ASSIGNMENT:
Within the material below, how many lines include the word "indicator"? Only the number should be given.

EXERCISE DATA:
=== Section Start ===
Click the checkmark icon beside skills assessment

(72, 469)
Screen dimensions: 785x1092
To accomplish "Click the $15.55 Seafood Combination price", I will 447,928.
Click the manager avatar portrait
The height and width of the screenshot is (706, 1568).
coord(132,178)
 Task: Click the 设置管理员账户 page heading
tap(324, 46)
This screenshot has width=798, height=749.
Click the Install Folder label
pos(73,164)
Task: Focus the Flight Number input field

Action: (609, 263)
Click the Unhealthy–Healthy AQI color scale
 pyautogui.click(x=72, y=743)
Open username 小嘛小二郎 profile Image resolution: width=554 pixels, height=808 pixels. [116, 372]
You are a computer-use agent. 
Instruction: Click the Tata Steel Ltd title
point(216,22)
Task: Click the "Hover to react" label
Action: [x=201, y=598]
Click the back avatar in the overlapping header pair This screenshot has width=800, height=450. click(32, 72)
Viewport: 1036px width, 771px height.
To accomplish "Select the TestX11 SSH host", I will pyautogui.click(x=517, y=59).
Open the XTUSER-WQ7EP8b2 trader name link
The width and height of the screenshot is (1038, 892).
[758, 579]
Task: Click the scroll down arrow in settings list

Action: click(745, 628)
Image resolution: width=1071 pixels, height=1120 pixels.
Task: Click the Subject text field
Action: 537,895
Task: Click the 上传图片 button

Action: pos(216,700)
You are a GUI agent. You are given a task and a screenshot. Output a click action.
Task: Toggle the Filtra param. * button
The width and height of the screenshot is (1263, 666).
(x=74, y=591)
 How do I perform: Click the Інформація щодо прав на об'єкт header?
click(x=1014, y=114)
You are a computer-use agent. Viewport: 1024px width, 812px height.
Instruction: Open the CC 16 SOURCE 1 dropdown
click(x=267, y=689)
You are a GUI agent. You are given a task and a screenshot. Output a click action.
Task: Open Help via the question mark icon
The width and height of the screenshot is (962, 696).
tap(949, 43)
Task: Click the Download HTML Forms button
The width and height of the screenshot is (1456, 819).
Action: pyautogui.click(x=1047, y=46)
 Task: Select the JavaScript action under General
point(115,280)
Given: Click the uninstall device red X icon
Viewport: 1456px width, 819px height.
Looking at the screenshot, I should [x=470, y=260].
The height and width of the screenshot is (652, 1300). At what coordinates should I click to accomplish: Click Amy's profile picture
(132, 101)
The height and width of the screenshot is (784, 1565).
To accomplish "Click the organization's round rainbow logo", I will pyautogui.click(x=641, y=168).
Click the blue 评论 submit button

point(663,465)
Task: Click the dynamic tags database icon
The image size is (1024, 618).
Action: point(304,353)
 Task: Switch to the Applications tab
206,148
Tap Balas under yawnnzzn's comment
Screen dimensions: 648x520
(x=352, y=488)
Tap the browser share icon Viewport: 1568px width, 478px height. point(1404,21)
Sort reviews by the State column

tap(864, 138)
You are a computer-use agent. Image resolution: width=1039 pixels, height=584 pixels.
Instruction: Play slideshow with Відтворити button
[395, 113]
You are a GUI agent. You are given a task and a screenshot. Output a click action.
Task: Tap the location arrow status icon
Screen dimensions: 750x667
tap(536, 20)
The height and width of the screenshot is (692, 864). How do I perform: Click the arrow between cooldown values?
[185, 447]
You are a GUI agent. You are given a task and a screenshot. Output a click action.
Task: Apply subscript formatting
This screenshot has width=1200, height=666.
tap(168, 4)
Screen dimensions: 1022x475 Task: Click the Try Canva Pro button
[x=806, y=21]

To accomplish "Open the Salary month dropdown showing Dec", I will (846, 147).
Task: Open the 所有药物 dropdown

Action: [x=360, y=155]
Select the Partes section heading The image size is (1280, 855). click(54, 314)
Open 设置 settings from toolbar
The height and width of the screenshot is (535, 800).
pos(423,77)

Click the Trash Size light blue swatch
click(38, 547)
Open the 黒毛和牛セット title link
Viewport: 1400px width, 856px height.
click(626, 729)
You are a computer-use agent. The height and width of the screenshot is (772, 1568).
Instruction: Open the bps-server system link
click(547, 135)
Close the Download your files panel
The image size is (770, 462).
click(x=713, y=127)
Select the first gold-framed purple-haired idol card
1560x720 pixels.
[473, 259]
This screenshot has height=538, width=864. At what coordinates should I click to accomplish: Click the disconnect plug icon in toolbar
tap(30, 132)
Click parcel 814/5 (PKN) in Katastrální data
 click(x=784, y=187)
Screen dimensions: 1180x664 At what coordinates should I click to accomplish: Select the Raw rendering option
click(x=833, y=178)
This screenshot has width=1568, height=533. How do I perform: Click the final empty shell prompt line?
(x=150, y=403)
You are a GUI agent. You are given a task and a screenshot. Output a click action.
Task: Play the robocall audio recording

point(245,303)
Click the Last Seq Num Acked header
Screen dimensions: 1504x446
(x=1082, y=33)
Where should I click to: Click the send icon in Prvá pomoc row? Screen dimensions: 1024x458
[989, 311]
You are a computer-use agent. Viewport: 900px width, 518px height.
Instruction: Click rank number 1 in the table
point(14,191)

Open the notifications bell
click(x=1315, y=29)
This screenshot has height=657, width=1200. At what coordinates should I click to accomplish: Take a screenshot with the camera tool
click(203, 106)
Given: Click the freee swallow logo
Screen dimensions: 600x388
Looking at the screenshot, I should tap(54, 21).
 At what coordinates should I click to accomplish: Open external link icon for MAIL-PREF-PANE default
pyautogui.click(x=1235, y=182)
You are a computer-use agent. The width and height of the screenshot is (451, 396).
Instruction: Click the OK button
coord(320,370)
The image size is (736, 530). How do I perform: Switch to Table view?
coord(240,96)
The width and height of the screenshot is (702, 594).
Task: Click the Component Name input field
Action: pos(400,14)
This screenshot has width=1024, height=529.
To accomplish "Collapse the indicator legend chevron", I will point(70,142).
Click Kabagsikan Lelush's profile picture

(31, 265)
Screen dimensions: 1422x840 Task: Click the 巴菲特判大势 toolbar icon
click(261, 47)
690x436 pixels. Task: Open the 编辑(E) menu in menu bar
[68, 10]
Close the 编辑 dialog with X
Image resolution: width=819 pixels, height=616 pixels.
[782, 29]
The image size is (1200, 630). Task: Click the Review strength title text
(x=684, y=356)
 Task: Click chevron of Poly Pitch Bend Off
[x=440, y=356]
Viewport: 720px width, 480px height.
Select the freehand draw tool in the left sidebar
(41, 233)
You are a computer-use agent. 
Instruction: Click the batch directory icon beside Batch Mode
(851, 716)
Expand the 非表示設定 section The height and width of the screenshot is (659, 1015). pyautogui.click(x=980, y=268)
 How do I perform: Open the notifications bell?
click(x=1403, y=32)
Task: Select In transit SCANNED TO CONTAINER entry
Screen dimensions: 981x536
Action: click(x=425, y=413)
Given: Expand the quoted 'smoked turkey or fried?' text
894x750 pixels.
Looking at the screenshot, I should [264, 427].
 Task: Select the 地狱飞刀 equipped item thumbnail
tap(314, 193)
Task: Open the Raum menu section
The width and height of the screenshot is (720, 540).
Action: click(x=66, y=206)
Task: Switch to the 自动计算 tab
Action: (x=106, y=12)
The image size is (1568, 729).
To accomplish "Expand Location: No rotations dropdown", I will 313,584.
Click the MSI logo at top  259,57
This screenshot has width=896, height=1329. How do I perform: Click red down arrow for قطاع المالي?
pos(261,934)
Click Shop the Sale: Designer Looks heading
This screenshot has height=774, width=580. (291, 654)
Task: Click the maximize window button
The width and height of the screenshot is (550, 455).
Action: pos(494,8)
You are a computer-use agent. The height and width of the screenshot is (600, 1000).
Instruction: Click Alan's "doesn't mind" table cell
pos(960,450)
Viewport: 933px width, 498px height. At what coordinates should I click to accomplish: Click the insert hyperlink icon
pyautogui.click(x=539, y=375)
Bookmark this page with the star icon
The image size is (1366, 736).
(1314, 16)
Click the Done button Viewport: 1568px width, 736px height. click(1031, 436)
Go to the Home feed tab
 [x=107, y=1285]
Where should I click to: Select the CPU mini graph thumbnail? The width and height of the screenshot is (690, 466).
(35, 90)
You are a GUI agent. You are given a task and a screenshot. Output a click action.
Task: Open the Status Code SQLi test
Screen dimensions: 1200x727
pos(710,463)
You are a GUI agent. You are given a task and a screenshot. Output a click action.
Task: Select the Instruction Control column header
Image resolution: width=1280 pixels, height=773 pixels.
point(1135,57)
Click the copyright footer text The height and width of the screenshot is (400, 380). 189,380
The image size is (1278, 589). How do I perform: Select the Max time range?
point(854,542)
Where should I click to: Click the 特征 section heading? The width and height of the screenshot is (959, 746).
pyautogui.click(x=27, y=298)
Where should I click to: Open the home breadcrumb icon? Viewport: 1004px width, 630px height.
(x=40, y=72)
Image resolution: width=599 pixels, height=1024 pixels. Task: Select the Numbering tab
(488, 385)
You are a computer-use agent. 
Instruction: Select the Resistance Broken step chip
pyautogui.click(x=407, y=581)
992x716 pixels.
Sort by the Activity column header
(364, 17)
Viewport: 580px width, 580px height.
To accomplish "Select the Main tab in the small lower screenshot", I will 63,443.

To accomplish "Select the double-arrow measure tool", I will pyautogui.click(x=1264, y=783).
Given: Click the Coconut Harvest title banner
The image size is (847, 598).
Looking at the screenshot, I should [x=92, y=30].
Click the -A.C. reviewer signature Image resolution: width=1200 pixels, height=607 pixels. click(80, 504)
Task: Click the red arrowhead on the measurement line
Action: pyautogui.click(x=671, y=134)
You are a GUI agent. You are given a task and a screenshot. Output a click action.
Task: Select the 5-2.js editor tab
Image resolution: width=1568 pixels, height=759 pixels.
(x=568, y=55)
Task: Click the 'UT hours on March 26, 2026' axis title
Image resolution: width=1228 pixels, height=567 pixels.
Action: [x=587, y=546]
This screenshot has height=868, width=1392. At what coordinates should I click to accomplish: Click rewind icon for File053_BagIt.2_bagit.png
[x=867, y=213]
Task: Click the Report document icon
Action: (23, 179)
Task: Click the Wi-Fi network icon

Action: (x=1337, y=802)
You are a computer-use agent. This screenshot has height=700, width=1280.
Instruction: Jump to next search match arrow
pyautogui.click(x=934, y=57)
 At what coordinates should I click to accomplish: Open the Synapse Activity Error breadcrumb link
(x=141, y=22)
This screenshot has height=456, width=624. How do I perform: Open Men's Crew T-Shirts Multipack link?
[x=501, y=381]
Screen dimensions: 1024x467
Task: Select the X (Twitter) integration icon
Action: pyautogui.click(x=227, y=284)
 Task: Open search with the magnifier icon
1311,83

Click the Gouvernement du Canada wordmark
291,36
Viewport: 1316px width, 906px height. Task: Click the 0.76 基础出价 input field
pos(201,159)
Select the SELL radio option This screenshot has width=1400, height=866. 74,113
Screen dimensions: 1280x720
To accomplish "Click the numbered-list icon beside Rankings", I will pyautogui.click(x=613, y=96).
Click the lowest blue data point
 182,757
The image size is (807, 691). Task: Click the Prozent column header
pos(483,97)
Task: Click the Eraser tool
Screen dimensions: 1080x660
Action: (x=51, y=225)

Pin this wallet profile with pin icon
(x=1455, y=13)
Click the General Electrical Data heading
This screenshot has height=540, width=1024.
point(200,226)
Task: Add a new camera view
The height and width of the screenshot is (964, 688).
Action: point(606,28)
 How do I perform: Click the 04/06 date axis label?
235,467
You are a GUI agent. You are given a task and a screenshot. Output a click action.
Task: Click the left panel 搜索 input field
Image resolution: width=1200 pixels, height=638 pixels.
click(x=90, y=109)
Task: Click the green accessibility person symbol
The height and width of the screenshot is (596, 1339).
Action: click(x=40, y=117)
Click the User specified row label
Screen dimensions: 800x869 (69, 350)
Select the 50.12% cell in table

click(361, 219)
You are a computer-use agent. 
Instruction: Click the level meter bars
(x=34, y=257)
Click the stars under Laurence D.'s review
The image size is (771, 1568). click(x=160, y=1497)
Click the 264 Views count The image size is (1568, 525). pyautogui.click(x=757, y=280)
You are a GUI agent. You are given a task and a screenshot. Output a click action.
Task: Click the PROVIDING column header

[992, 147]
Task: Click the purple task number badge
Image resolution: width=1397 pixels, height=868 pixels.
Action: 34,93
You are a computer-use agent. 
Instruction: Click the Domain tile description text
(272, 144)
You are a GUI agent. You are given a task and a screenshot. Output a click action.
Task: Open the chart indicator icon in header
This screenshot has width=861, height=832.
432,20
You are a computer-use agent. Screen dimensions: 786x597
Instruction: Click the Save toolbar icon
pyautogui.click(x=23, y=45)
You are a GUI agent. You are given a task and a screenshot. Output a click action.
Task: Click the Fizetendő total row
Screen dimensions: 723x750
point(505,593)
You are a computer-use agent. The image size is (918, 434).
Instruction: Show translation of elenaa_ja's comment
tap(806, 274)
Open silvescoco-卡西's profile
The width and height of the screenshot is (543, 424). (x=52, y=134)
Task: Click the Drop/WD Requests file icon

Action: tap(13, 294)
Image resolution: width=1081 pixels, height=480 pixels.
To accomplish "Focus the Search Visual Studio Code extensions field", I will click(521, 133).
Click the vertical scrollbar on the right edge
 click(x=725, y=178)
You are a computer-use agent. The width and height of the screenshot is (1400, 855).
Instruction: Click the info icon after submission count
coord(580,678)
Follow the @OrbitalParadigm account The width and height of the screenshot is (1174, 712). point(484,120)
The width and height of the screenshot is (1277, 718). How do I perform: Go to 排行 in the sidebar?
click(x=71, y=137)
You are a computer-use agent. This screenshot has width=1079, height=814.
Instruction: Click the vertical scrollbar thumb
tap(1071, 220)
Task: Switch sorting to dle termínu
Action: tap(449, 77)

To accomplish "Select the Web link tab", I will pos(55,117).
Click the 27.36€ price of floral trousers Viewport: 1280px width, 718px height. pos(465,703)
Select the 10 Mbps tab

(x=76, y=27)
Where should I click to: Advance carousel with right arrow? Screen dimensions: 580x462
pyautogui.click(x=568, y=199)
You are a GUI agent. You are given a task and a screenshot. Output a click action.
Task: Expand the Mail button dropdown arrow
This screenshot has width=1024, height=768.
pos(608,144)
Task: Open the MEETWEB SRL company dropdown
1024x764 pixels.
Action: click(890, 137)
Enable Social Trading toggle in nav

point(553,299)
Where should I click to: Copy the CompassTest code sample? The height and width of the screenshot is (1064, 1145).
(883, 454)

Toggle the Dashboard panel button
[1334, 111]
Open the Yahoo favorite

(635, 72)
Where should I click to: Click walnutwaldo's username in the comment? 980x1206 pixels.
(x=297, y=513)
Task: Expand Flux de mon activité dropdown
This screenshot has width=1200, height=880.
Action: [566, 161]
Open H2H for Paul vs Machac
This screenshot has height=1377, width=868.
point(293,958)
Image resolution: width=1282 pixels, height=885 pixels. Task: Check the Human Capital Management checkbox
=== Section End ===
FINAL ANSWER:
2